Nigeria’s economy is gradually finding its footing after years of volatility, but deep-seated structural weaknesses continue to hold back inclusive growth, according to Dr. Yemi Kale, Group Chief Economist and Managing Director of Research and Trade Intelligence at Afreximbank. Speaking at the FirstBank Nigeria Economic Outlook 2026 in Lagos, Kale said recent macroeconomic improvements should not be mistaken for a complete economic turnaround.
While acknowledging that stability has returned to key indicators, Kale warned that it merely creates room for planning rather than solving Nigeria’s long-standing challenges. He noted that reforms in monetary policy have helped restore confidence, with Nigeria now firmly in a disinflation cycle after the central bank kept monetary conditions tight long enough to stabilise expectations among households and businesses.

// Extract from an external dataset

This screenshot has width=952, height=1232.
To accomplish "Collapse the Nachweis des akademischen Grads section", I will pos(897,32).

Kale added that foreign exchange reforms are beginning to yield results, pointing to improved transparency, reduced arbitrage and calmer speculative activity. According to him, lower FX volatility has strengthened market credibility and encouraged renewed portfolio inflows, though overall economic growth remains fragile and uneven across sectors.

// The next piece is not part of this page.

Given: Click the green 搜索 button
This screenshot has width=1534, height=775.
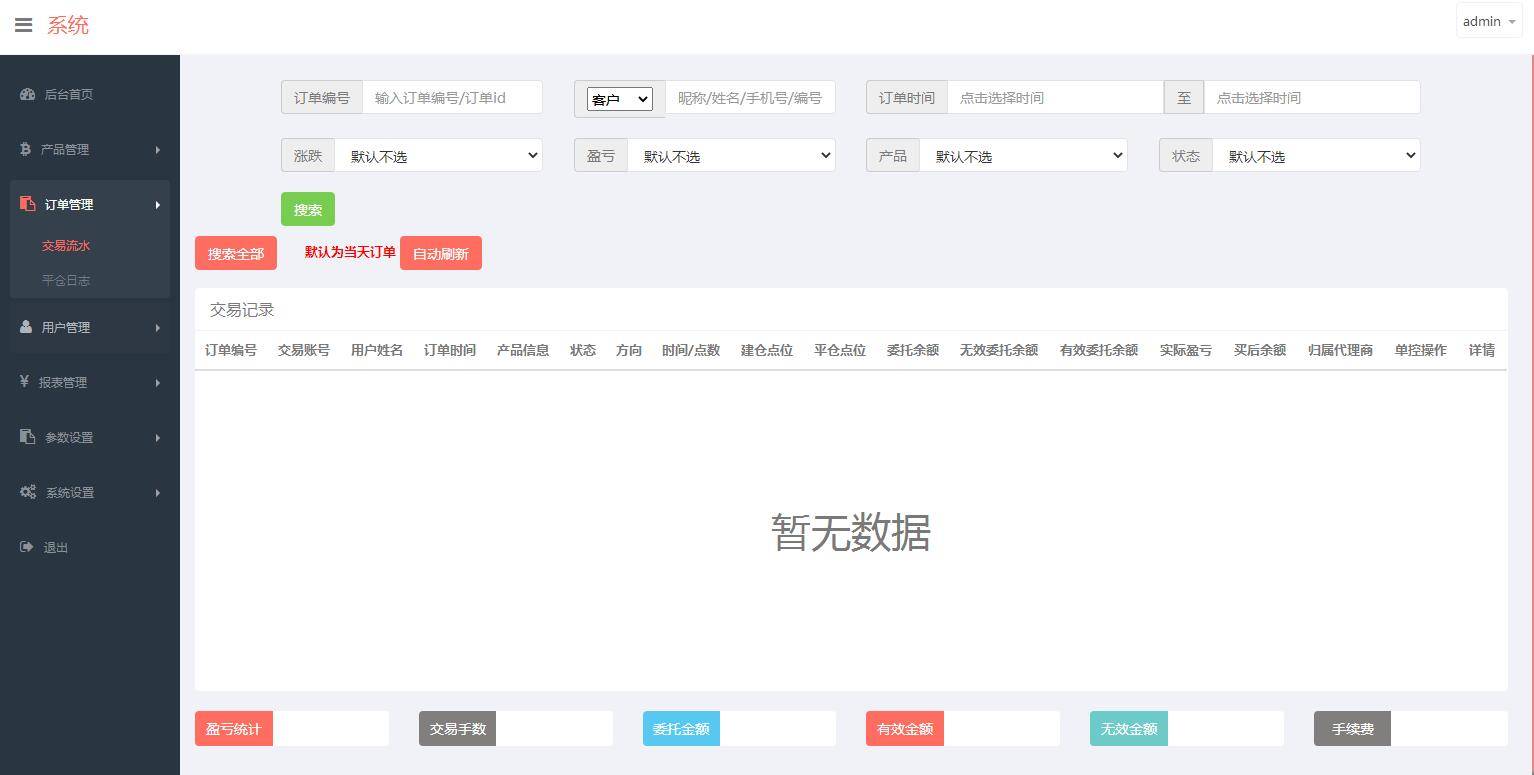Looking at the screenshot, I should [x=307, y=209].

Despite Nigeria’s apparent sectoral diversity, Kale said the economy lacks productive diversification, explaining why headline GDP growth often feels disconnected from everyday realities. He also cautioned against rising public debt, stressing that the real issue is affordability, as interest payments continue to consume a large share of government revenue faster than economic growth.

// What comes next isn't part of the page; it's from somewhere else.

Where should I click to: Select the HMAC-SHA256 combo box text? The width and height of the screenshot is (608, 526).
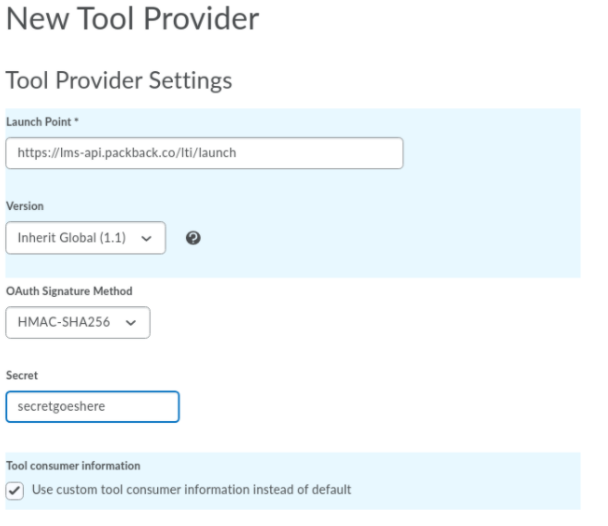pos(64,322)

Looking ahead, Kale emphasised that sustaining reforms is the country’s biggest test, warning that any reversal could erase recent gains. Echoing cautious optimism, FirstBank Group CEO Segun Alebiosu said easing fuel and food prices, improving manufacturing activity and rising capital inflows suggest Nigeria has “turned a corner,” but stressed that discipline, resilience and sustained reforms are crucial to translating stability into jobs, productivity and better living standards.